Der Absender bekommt immer die Meldung zurück: 
Remote host said: 552 5.3.4 Error: message file too big

Ich benutze Maildir, zumindest ist der Haken in ISPConfig gesetzt, da ich sonst eine andere Fehlermeldung beim Abrufen aus Thunderbird bekommen habe.

Wenn ich mich mit UebiMail einlogge wird hier aber angezeigt, dass ich noch genügend Platz habe??
Quota limit: Used 5Kb of 204800Kb available

Wer kann mir helfen, bin am Verzweifeln :-(


mfG

OGroene


----------



## Till (5. Nov. 2007)

Hallo,

das Problem ist in diesem Fall nicht das Mail Quota, sondern die Grundeinstellung des Postfix, wie groß eine Email maximal sein darf. Füge bitte die folgenden beiden Zeilen zur Postfix main.cf Datei hinzu (z.B. am Ende der datei).

mailbox_size_limit = 0
message_size_limit = 200000000

Das setzt die max. Emailgröße auf ca. 200 MB deaktiviert das mailbox size Limit, da dies über das Linux System Quota und ISPConfig gesetzt wird.

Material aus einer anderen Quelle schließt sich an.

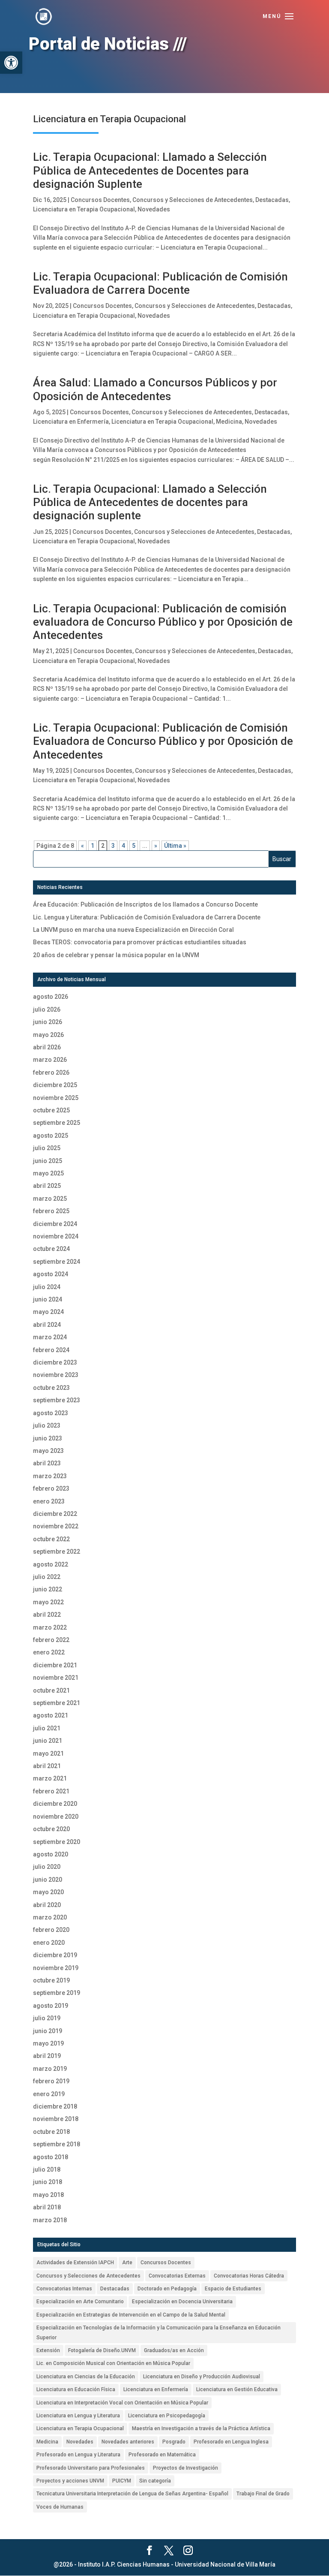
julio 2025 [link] (46, 1148)
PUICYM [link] (121, 2481)
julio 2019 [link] (46, 2018)
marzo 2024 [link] (50, 1337)
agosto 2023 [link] (50, 1413)
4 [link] (123, 845)
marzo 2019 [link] (50, 2068)
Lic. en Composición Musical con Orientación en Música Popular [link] (113, 2363)
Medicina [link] (229, 421)
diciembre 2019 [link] (55, 1955)
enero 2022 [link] (49, 1652)
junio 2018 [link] (47, 2181)
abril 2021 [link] (47, 1766)
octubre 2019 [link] (51, 1980)
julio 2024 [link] (46, 1286)
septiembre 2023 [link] (56, 1400)
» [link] (155, 845)
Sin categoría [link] (155, 2481)
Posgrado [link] (173, 2442)
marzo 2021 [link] (50, 1778)
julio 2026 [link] (46, 1009)
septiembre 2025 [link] (56, 1122)
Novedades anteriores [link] (128, 2442)
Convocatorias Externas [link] (177, 2276)
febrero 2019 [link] (51, 2081)
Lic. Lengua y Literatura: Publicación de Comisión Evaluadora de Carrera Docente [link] (146, 917)
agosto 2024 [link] (50, 1274)
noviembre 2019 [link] (55, 1967)
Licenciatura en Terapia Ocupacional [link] (84, 209)
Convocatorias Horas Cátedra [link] (249, 2276)
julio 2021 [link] (46, 1728)
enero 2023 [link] (49, 1501)
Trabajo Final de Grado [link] (263, 2494)
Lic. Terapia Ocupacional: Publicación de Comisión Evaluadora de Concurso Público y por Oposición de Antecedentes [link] (163, 741)
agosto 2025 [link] (50, 1135)
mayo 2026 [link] (48, 1034)
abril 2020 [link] (47, 1904)
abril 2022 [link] (47, 1614)
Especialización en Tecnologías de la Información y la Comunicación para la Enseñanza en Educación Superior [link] (158, 2332)
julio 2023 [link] (46, 1425)
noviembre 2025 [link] (55, 1097)
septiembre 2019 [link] (56, 1992)
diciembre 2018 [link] (55, 2106)
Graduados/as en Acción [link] (174, 2350)
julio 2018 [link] (46, 2169)
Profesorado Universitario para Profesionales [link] (90, 2468)
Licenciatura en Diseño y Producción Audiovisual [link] (201, 2377)
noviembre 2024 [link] (55, 1236)
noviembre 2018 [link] (55, 2118)
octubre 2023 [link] (51, 1387)
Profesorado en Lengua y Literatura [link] (78, 2455)
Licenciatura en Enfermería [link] (71, 421)
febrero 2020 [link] (51, 1929)
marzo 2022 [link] (50, 1627)
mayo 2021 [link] (48, 1753)
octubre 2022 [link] (51, 1539)
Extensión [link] (48, 2350)
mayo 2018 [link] (48, 2194)
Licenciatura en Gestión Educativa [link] (237, 2389)
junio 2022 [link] (47, 1589)
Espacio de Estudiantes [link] (233, 2289)
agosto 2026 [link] (50, 996)
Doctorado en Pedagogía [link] (167, 2289)
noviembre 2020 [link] (55, 1816)
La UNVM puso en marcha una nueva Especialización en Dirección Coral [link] (133, 929)
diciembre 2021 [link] (55, 1665)
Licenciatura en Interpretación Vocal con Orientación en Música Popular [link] (122, 2403)
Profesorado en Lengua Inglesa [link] (231, 2442)
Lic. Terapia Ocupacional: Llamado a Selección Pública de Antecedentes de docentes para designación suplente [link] (150, 502)
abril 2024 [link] (47, 1324)
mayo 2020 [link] (48, 1892)
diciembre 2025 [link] (55, 1085)
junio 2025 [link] (47, 1160)
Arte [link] (127, 2263)
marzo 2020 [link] (50, 1917)
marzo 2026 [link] (50, 1059)
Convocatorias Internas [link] (64, 2289)
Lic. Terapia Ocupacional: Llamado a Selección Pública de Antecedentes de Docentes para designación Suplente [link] (150, 170)
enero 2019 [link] (49, 2094)
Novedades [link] (154, 209)
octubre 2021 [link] (51, 1690)
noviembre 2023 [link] (55, 1374)
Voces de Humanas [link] (60, 2507)
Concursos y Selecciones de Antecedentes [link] (192, 199)
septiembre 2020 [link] (56, 1841)
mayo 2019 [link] (48, 2043)
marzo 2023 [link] (50, 1476)
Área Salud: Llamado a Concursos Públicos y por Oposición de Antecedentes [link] (155, 389)
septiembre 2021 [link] (56, 1702)
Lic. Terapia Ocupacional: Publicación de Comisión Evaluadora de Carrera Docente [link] (160, 283)
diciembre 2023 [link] (55, 1362)
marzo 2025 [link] (50, 1198)
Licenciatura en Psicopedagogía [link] (166, 2416)
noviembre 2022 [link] (55, 1526)
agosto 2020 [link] (50, 1854)
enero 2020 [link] (49, 1942)
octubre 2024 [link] (51, 1248)
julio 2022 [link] (46, 1576)
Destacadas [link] (272, 199)
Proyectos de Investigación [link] (185, 2468)
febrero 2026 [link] (51, 1072)
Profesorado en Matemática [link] (162, 2455)
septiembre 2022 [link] (56, 1551)
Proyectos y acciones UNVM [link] (70, 2481)
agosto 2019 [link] (50, 2005)
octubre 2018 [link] (51, 2131)
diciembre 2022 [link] (55, 1513)
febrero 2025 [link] (51, 1211)
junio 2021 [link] (47, 1740)
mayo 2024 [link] (48, 1311)
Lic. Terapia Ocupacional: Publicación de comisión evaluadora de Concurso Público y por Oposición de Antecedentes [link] (163, 622)
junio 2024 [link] (47, 1299)
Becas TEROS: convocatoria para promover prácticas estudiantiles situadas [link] (139, 942)
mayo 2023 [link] (48, 1450)
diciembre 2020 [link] (55, 1803)
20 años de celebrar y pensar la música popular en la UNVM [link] (116, 955)
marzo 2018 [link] (50, 2220)
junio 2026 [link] (47, 1021)
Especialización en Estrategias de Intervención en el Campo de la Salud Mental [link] (130, 2315)
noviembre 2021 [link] (55, 1677)
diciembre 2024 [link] (55, 1223)
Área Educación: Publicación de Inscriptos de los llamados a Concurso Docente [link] (145, 904)
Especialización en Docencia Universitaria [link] (182, 2302)
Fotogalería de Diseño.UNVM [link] (102, 2350)
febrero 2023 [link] (51, 1488)
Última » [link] (175, 845)
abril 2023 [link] (47, 1463)
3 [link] (113, 845)
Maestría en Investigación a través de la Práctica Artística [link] (201, 2428)
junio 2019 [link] (47, 2031)
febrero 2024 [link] (51, 1350)
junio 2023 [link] (47, 1438)
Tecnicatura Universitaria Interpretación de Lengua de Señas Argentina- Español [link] (132, 2494)
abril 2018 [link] (47, 2207)
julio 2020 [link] (46, 1866)
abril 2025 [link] (47, 1185)
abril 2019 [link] (47, 2055)
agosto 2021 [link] (50, 1715)
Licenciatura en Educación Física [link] (75, 2389)
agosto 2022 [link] (50, 1564)
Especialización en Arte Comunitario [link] (80, 2302)
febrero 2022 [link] (51, 1639)
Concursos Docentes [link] (100, 199)
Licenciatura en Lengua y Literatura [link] (78, 2416)
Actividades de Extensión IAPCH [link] (75, 2263)
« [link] (82, 845)
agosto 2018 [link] (50, 2157)
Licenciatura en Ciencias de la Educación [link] (85, 2377)
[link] (11, 62)
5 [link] (133, 845)
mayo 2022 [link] (48, 1602)
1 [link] (92, 845)
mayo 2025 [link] (48, 1173)
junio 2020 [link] (47, 1879)
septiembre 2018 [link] (56, 2144)
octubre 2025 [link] (51, 1110)
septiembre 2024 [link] (56, 1261)
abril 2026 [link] (47, 1047)
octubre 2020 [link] (51, 1829)
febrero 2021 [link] (51, 1791)
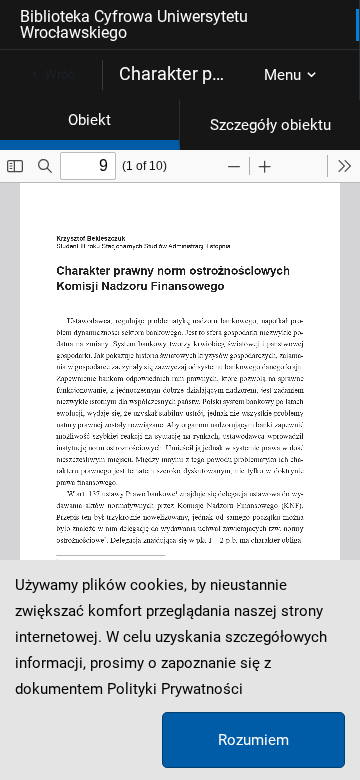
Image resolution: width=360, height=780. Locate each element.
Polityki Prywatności (175, 689)
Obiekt (89, 120)
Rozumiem (253, 740)
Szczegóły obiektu (270, 125)
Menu (282, 75)
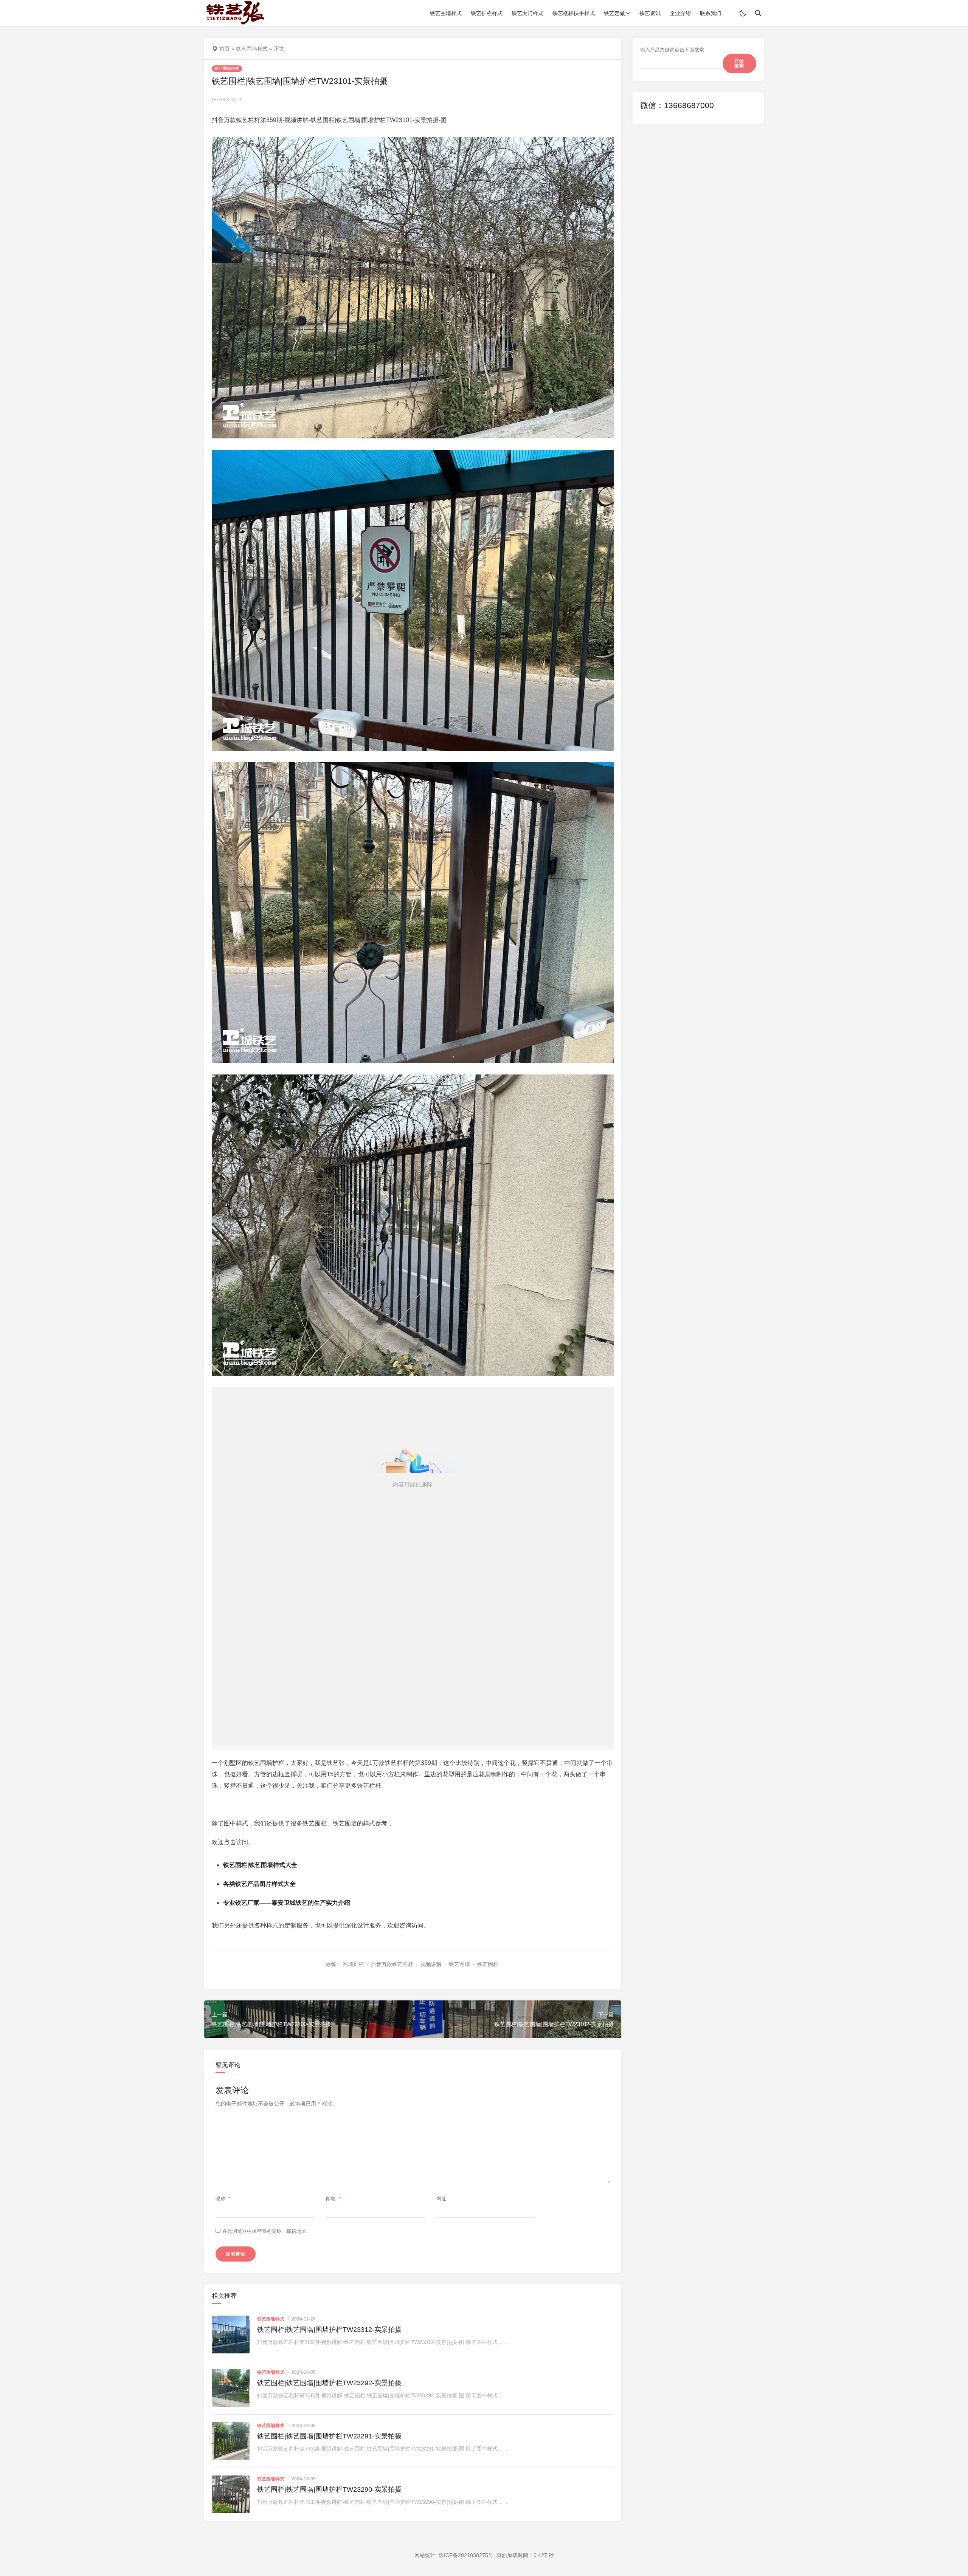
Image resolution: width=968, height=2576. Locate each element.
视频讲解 (431, 1964)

Danach postfix neu starten:

/etc/init.d/postfix restart


----------



## OGroene (5. Nov. 2007)

Zitat von Till:


> Hallo,
> 
> das Problem ist in diesem Fall nicht das Mail Quota, sondern die Grundeinstellung des Postfix, wie groß eine Email maximal sein darf. Füge bitte die folgenden beiden Zeilen zur Postfix main.cf Datei hinzu (z.B. am Ende der datei).
> 
> ...


Ich werd bekloppt, es geht 
Danke für die schnelle Antwort.

Da hätte ich auch selber drauf kommen können, 
durch die Log Fehlermeldungen habe ich nur immer wieder gedacht, das der Fehler am Quota liegt....

Danke...Danke...Danke...
Jetzt klappts auch wieder mit der "großen" Mail für zwischendurch ;-)


----------